- _TASK BRIEF_: List every line in the items below that contains the word "Select".

- _RECORDS FOR PROCESSING_:

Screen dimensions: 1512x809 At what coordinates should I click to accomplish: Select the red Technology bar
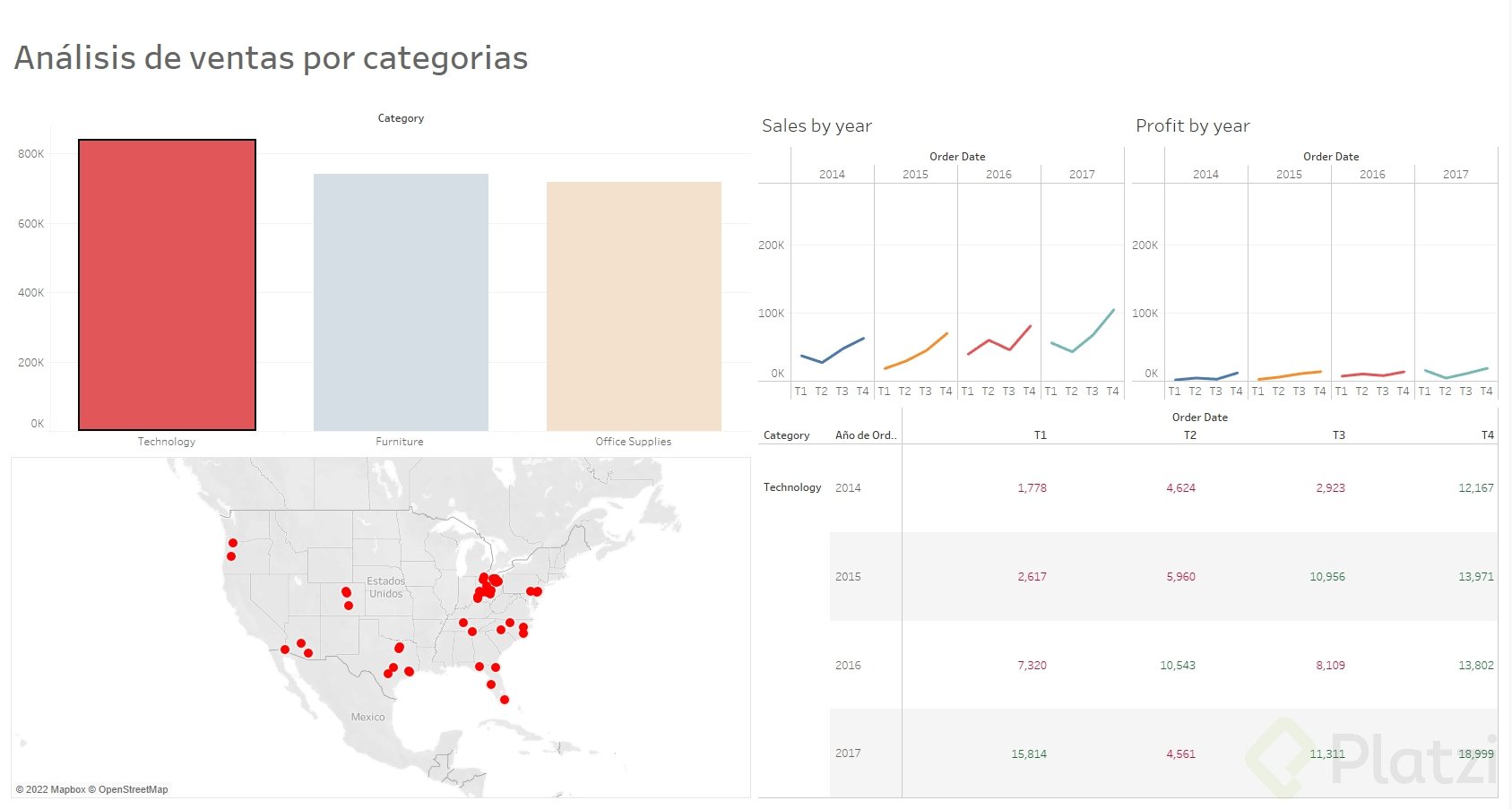(167, 285)
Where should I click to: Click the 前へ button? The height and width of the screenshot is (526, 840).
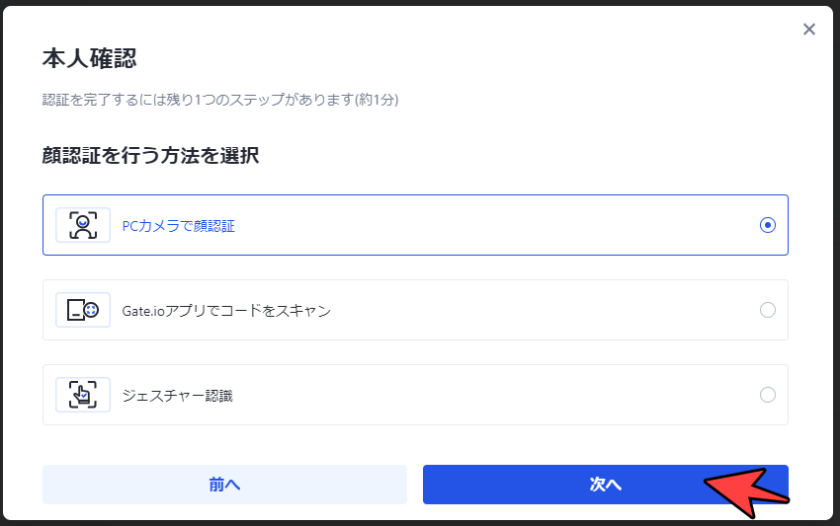224,484
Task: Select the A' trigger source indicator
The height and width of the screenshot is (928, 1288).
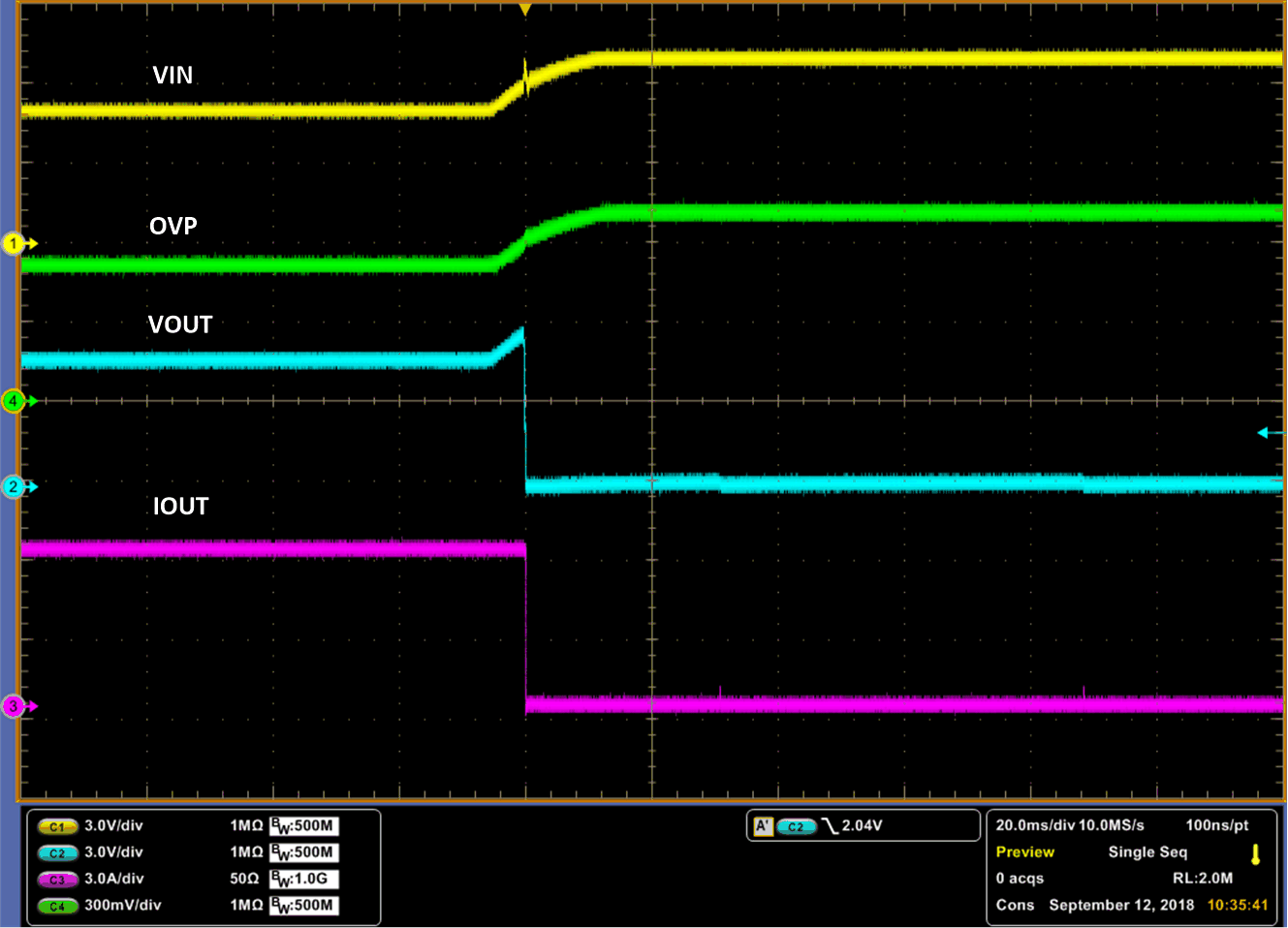Action: pyautogui.click(x=765, y=825)
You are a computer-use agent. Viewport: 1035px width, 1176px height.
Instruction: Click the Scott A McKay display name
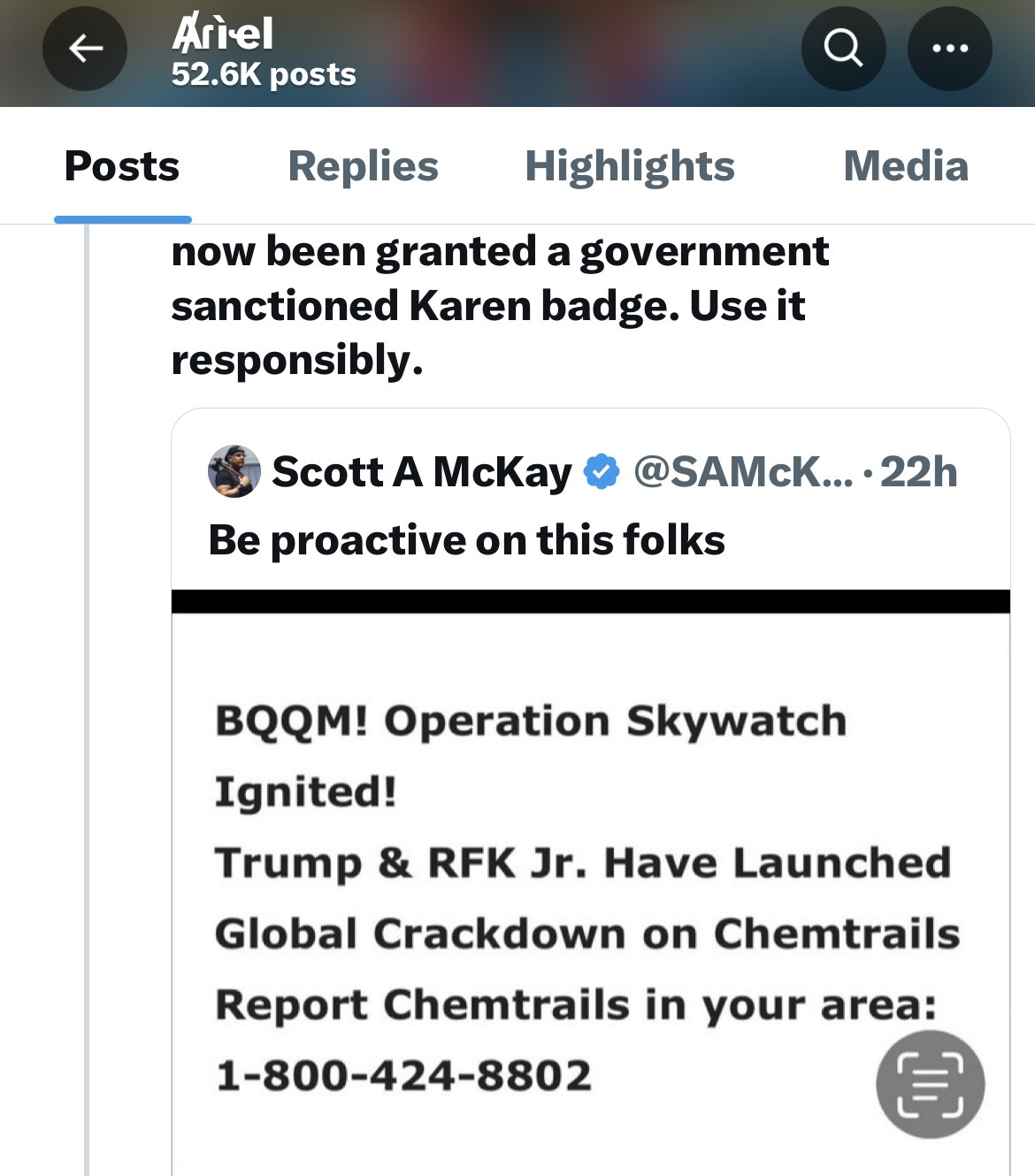(422, 471)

- _THE SOLUTION_:
Screen dimensions: 1512x809 At what coordinates should I click to accomplish: Select the red Technology bar
Task: Select the A' trigger source indicator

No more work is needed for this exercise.